I could follow her or go to my room and lock the door. My gaze flicks from my room to Teagan’s disappearing back. Do I want to be alone so I can wallow in my misery or do I want some cookies with a side of interrogation? Both sound pretty awful.
Echoes of Charlie’s voice bounce around in my head and make the decision for me. You are nothing.
Maybe eating a cookie and listening to Teagan come up with creative swear words will keep that monster at bay for a little while longer.
I follow her down the stairs and into the kitchen.
CHAPTER THIRTY-EIGHT
TEAGAN PUTS A MUG OF tea and a plate with two cookies down in front of me.
“Thank you,” I say, sniffing the tea.
“It’s chamomile. Perfectly safe for you and the bambino.” She sits across from me. She’s already bitten into a cookie and has crumbs on her face. I stare as they fall away and land on the table.
“So, who were you talking to on the phone that had you throwing up? Must be a real dickcheese.”
I nod, pretending to be too busy with my cookie to answer.
“Family?”
I shake my head, no.
“Hmmm. Not family. Ex boyfriend, maybe?”
I keep chewing.
“That’s what I thought. That was my first guess, but I wanted to ease into it.” She gives me her evil genius grin.

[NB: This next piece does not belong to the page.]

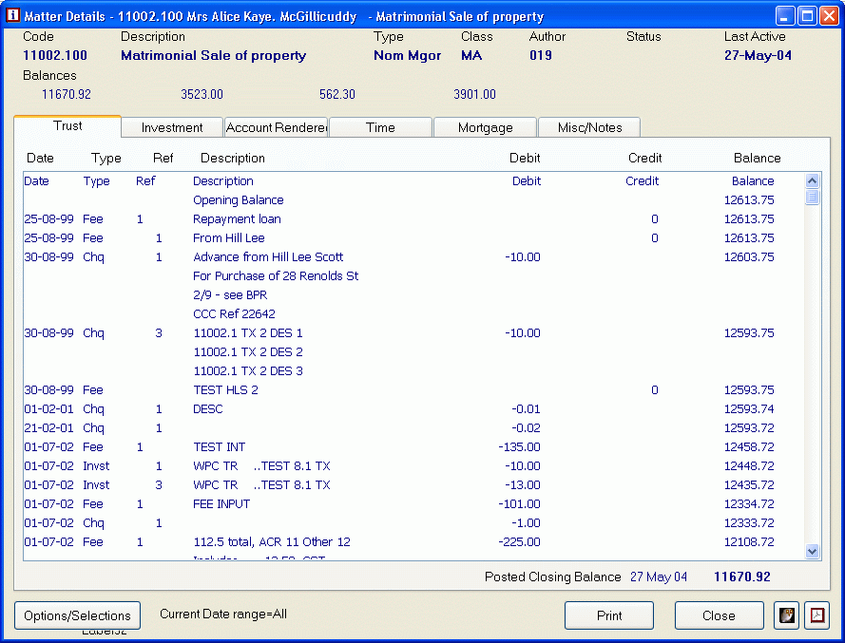845x643 pixels.
Task: Click the vertical scrollbar thumb
Action: click(813, 197)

At least, I think that’s what that look is on her face.
“So, what’s his story? He know about your … situation?” She wiggles her eyebrows up and down. For some reason it makes her questioning seem not nearly as invasive.
“His story … is that he’s a jerk. That’s his story.” I push a few cookie crumbs around on the table between us, arranging them into patterns.

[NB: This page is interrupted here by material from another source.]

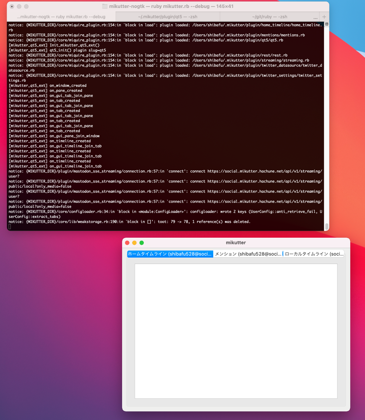Viewport: 365px width, 420px height.
Task: Click the mikutter window title bar text
Action: click(x=236, y=243)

“I have a little confession to make,” Teagan says.
My eyes go up in time to catch her sheepish look. “A confession? For me to hear?”
“Yes.”
This is way better than being questioned. I nod to encourage her. “Okay. Tell me. What did you do?”

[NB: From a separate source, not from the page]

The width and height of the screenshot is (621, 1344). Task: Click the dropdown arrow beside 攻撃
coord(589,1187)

“Forgive me father, for I have sinned,” she says, grinning. “But I’m not feeling all that bad about it, to be honest.”
“I’m not sure about the technicalities of going to confession, but I’m pretty sure you have to feel sorry for what you did.” I roll my eyes. Typical Teagan.
“You see that vent over there?” She points to a metal grate in the ceiling behind us that I’m pretty sure is for the air-conditioning.
“Yeeees.” I cannot imagine why she feels like a discussion of air vents is appropriate right now. I suppose I should be thankful that she’s completely changing the subject. Maybe she has ADD.
“Well, you know, all the vents have ductwork connecting them to the a/c unit.”
“Okaaaay.” I shrug. And I care about that because … ?
“And I guess when the system was being put together, some of those ducts kind of were connected together.”
I wait for the big reveal. She seems to be getting worked up about something, the way she’s staring at me, but I have no idea what it is.
“And so it turns out that when a person is having a conversation in the attic, a person sitting down here in the kitchen can hear it.” Her eyebrows are wiggling again.
It takes a few seconds for her words to process.
The attic.
The kitchen.
They’re connected.
“They’re connected?” I ask, fear taking my heart. “The attic and the kitchen are connected by the ducts?”
She nods. “Yeah. Connected. Like a giant belly button cord is between them. Or a telephone line.”
“So what does that mean?” I ask, already knowing the answer.
She taps the edge of her tea mug. “It means that nothing you say up there is private if there are people here in the kitchen.”
“You heard me,” I whisper. “When I was talking to Colin. You heard me.” I get halfway up out of my seat.
“No! Sit!” Teagan says, jumping up and pushing down on my shoulder. “No freaking out allowed.”
I let her push me back down, but I’m not happy about staying. “I can’t believe you eavesdropped on me. That’s so rude!”
“I didn’t!” She sits back down. “You were talking and we heard some of it. Not all of it. And it’s only eavesdropping if a person does it on purpose.”
“We? Who’s we?”
She cringes. “Pretty much all of us.”
My head drops down to rest on the back of my arm that’s propped up on the table. “God, why do you keep torturing me like this?”
“Are you calling me God now? Because it’s flattering, but I’m not sure I’m ready for the responsibility.”
“Shut up, Teagan.”
“I have a surprise for you,” she says, sounding mischievous again.